Fig. 3: iASPP mutants trigger heat shock response and lose their ability to regulate NF-ĸB.

A Luciferase reporter assay for detection of heat shock factor (HSF) activity using an artificial HSE promotor. U2OS cells were transiently transfected with the luciferase reporter plasmid, along with either an empty vector control, iASPP WT or a mutant. Measured activity was normalized to the empty vector control. (Mean ± SD. n = 3, ordinary one-way ANOVA, n.s. P > 0.05; *P ≤ 0.05; **P ≤ 0.01; ***P ≤ 0.001; ****P ≤ 0.0001). B Co-immunoprecipitation of endogenous HSP70 and Myc-tagged iASPP WT or mutants transiently transfected in H1299 cells. HSP70 was immunoprecipitated with an anti-HSP70 antibody and interaction with Myc-iASPP was detected using an anti-Myc antibody. n = 3. C Luciferase reporter assay for detection of p65 activity using an NF-ĸB promotor.
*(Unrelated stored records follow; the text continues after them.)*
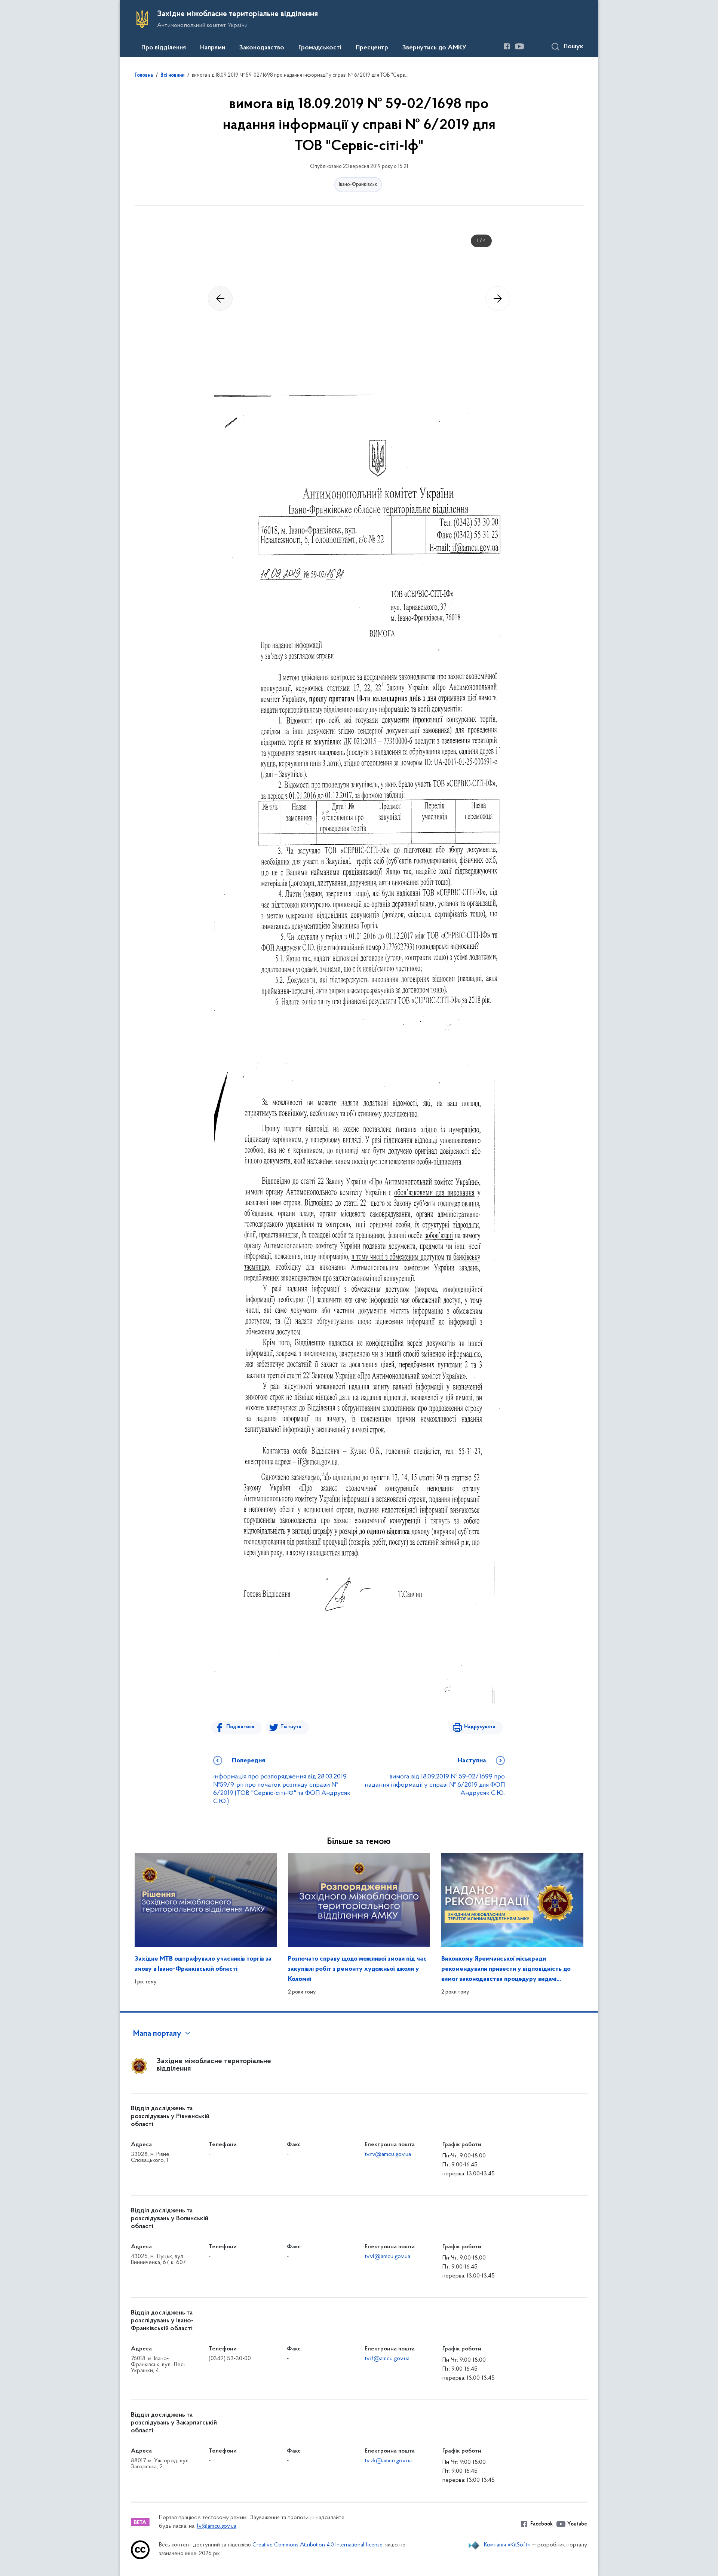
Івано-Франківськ (358, 184)
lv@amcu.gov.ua (216, 2526)
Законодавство (261, 48)
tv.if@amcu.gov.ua (387, 2359)
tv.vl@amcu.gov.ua (387, 2257)
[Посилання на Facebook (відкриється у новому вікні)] (506, 46)
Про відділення (163, 48)
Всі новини (172, 75)
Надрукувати (479, 1727)
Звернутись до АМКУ (434, 48)
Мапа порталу (157, 2034)
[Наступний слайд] (498, 298)
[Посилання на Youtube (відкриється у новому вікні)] (519, 46)
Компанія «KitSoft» (507, 2545)
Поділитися (240, 1727)
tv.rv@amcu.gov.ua (388, 2154)
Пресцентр (372, 48)
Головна (144, 75)
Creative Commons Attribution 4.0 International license (317, 2545)
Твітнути (290, 1727)
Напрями (212, 48)
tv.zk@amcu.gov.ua (388, 2461)
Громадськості (319, 48)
U2OS cells were transiently transfected with the luciferase reporter plasmid, along with either an empty vector control, iASPP WT or a mutant. 24 h after transfection, cells were treated with 50 ng/ml TNFα for 6 h. Measured activity was normalized to the untreated empty vector control. (Mean ± SD. n = 3, ordinary one-way ANOVA, n.s. P > 0.05; *P ≤ 0.05; **P ≤ 0.01; ***P ≤ 0.001; ****P ≤ 0.0001).